MATERIALS PROVIDED Block Start
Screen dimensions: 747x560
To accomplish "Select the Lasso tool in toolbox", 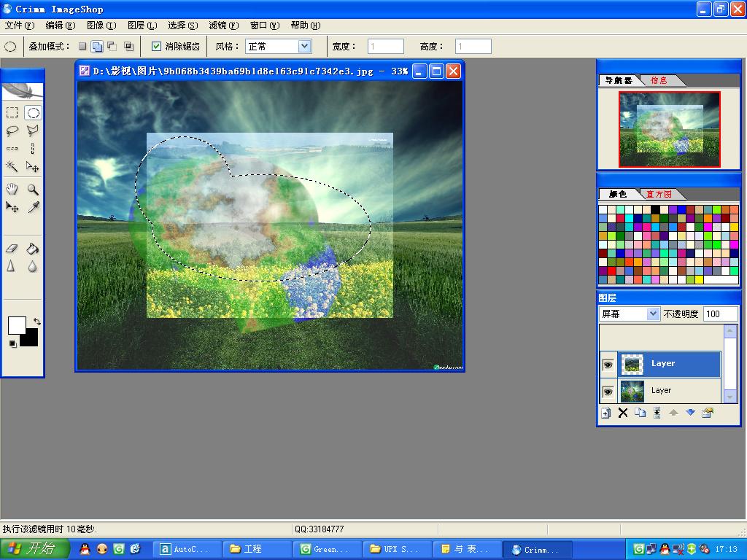I will point(12,131).
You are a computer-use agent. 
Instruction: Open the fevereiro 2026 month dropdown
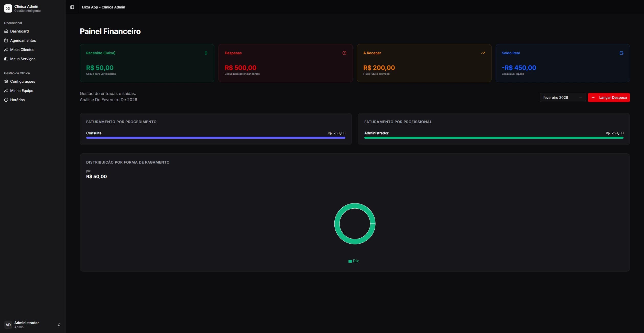tap(563, 98)
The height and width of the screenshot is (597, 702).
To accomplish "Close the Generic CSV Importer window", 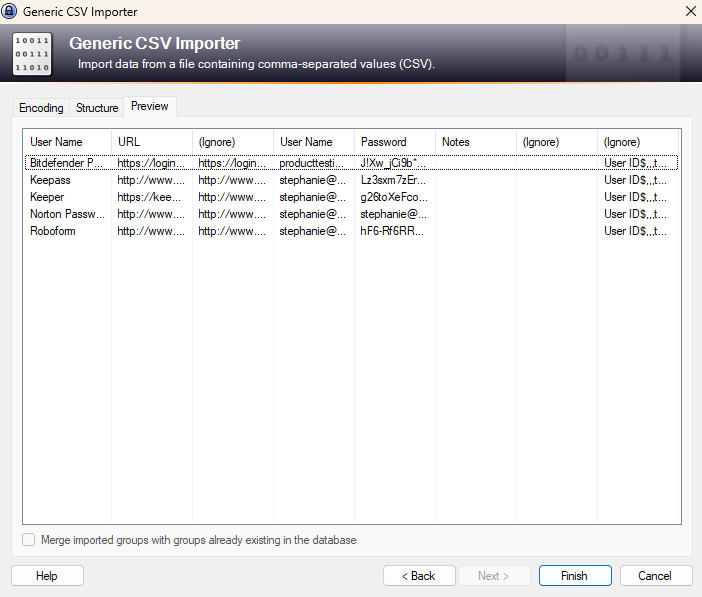I will click(x=689, y=12).

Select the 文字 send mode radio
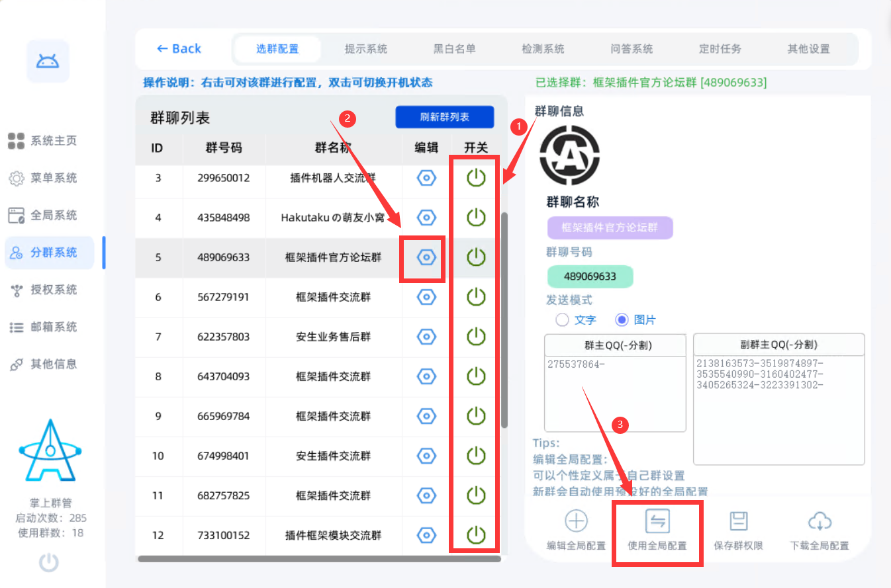(563, 320)
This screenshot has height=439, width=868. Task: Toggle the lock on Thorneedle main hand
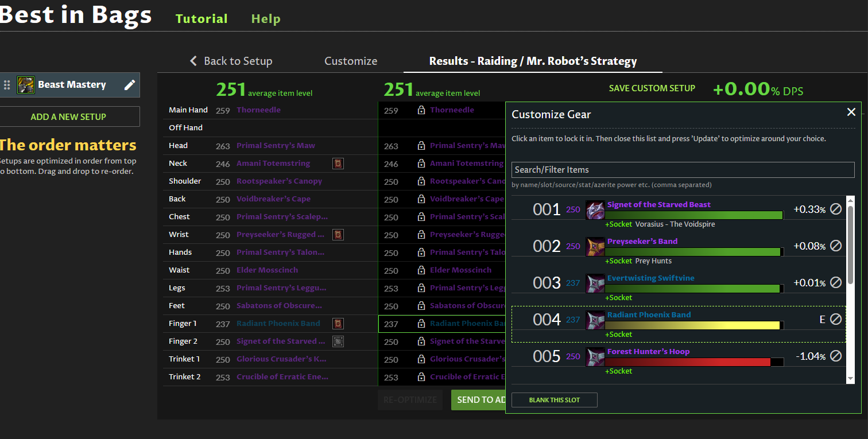[x=421, y=110]
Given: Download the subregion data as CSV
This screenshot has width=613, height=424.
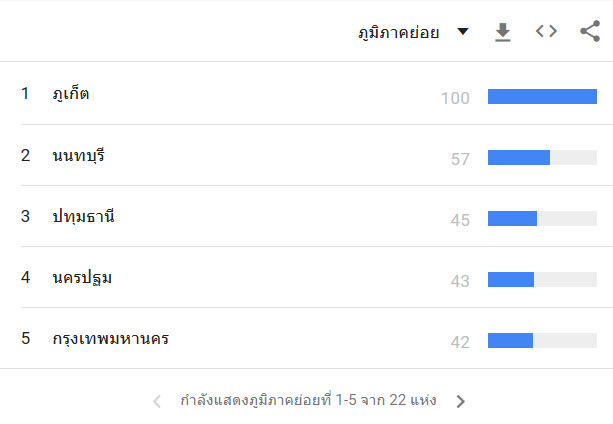Looking at the screenshot, I should click(x=503, y=32).
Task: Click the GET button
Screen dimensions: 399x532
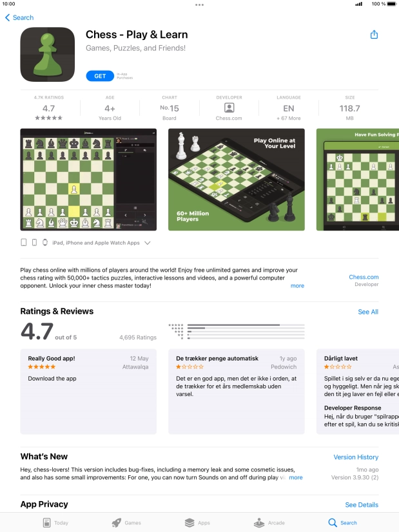Action: tap(100, 76)
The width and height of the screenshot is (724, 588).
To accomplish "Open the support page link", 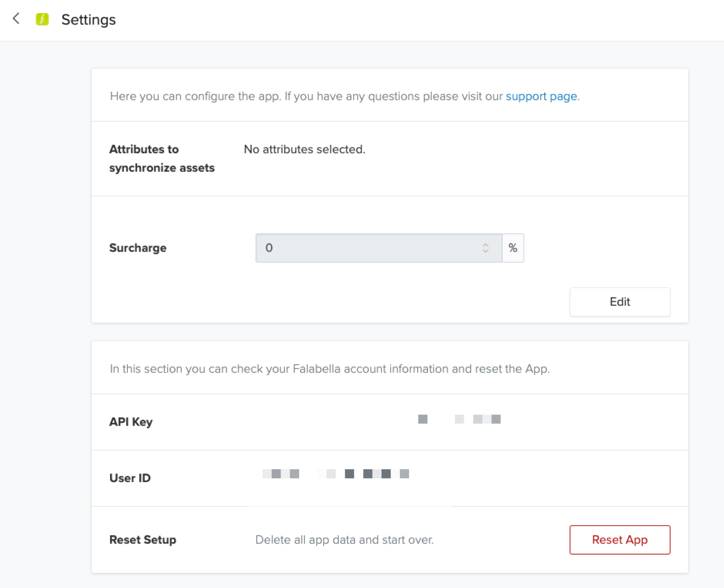I will click(x=541, y=96).
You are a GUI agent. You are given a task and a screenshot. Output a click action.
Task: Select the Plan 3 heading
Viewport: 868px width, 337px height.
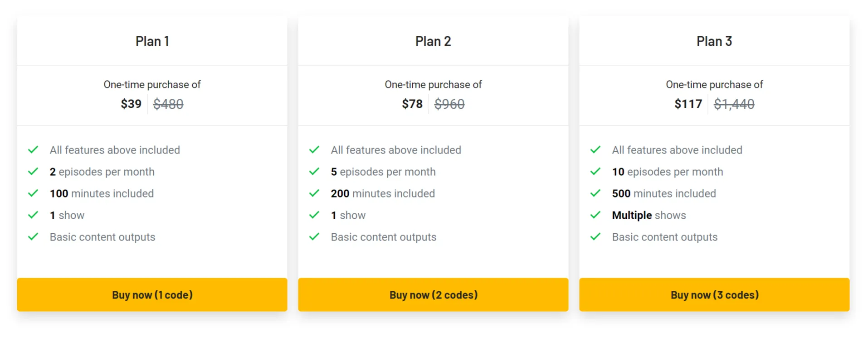point(714,41)
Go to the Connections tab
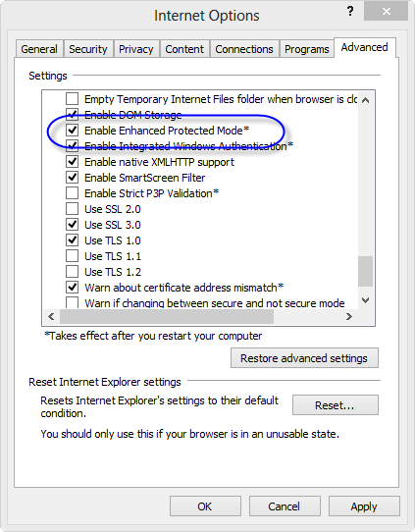Viewport: 415px width, 532px height. 244,49
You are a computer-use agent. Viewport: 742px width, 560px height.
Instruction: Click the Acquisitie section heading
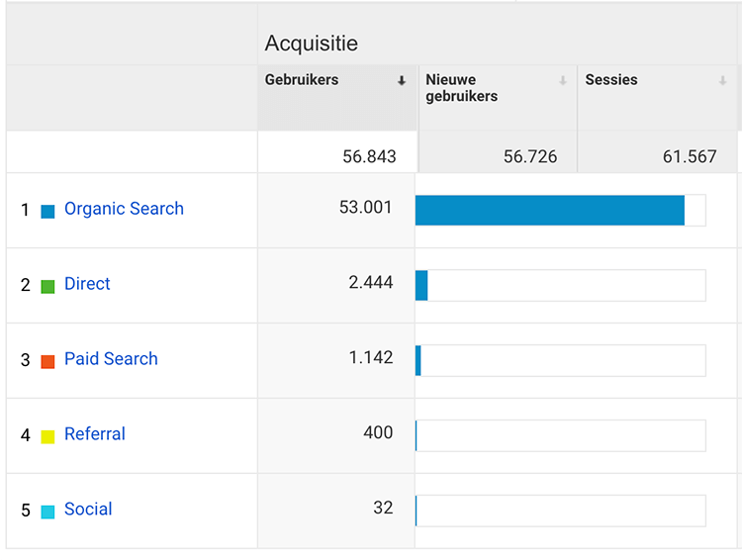(x=312, y=44)
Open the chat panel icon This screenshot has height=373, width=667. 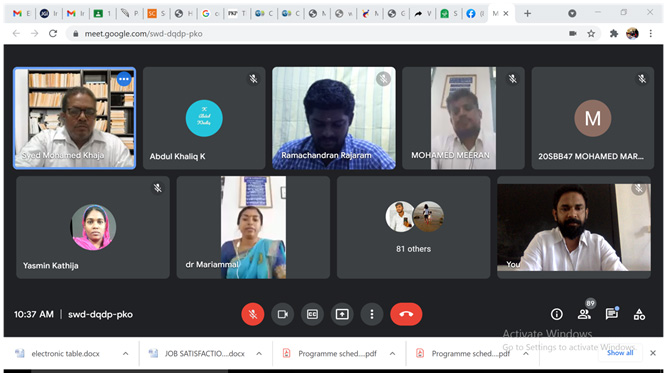(612, 314)
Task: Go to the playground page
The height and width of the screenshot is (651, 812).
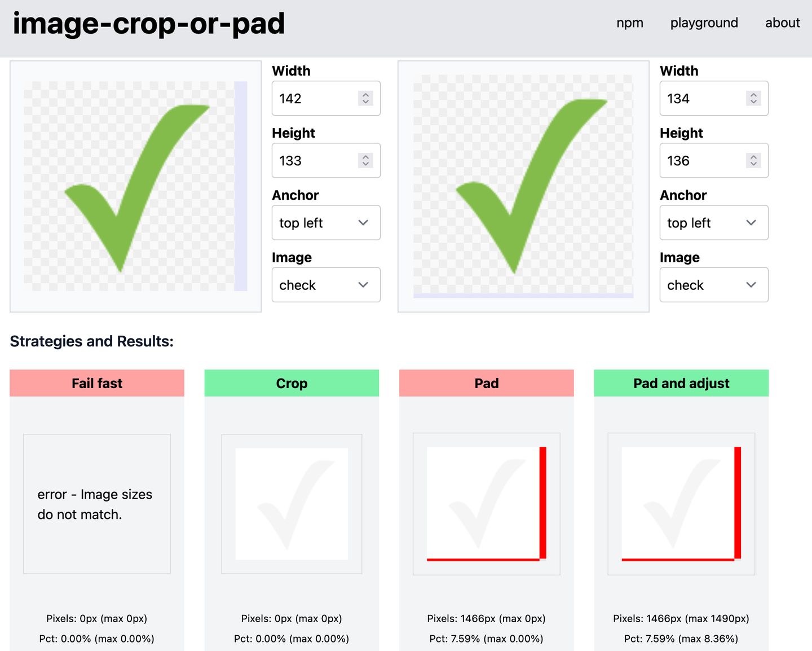Action: click(704, 23)
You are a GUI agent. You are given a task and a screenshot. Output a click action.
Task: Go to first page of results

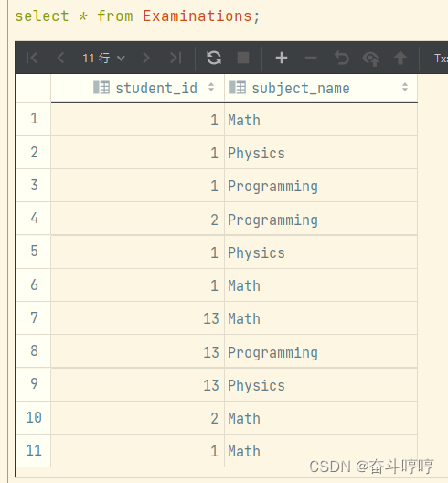32,58
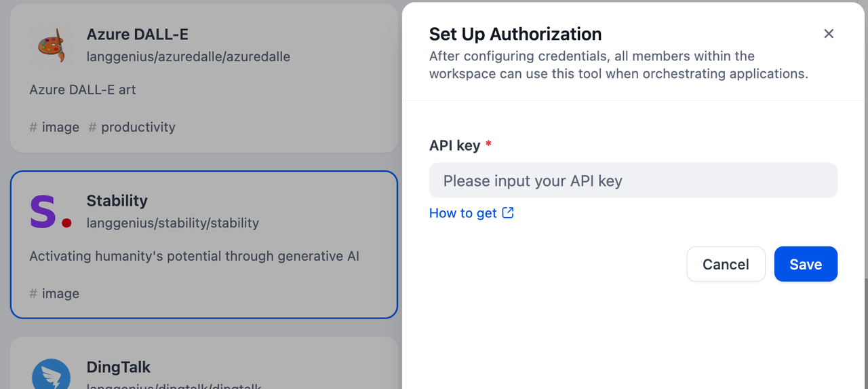
Task: Select the '# productivity' tag
Action: pyautogui.click(x=132, y=127)
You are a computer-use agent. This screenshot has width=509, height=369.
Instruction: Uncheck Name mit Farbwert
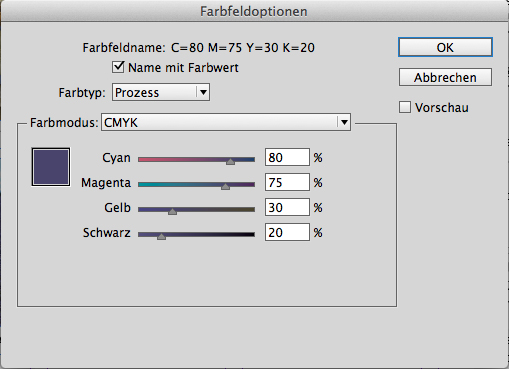[118, 67]
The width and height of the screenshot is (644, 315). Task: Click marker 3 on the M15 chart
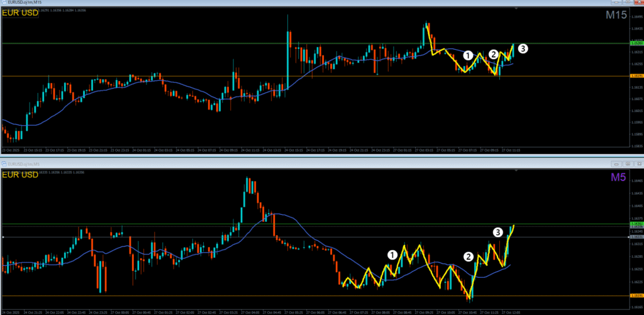tap(523, 48)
MATERIALS PROVIDED Block End
**GOAL OF THE EXERCISE**
Would you please copy every line in the data that contains the word "agent"?

**ANSWER**
You are a computer-use agent. 
You are a GUI agent. You are given a task and a screenshot. Output a click action.
You are a computer-use agent. Viewport: 742px width, 560px height.
You are a GUI agent. You are given a task and a screenshot. Output a click action.
You are a computer-use agent. This screenshot has width=509, height=369.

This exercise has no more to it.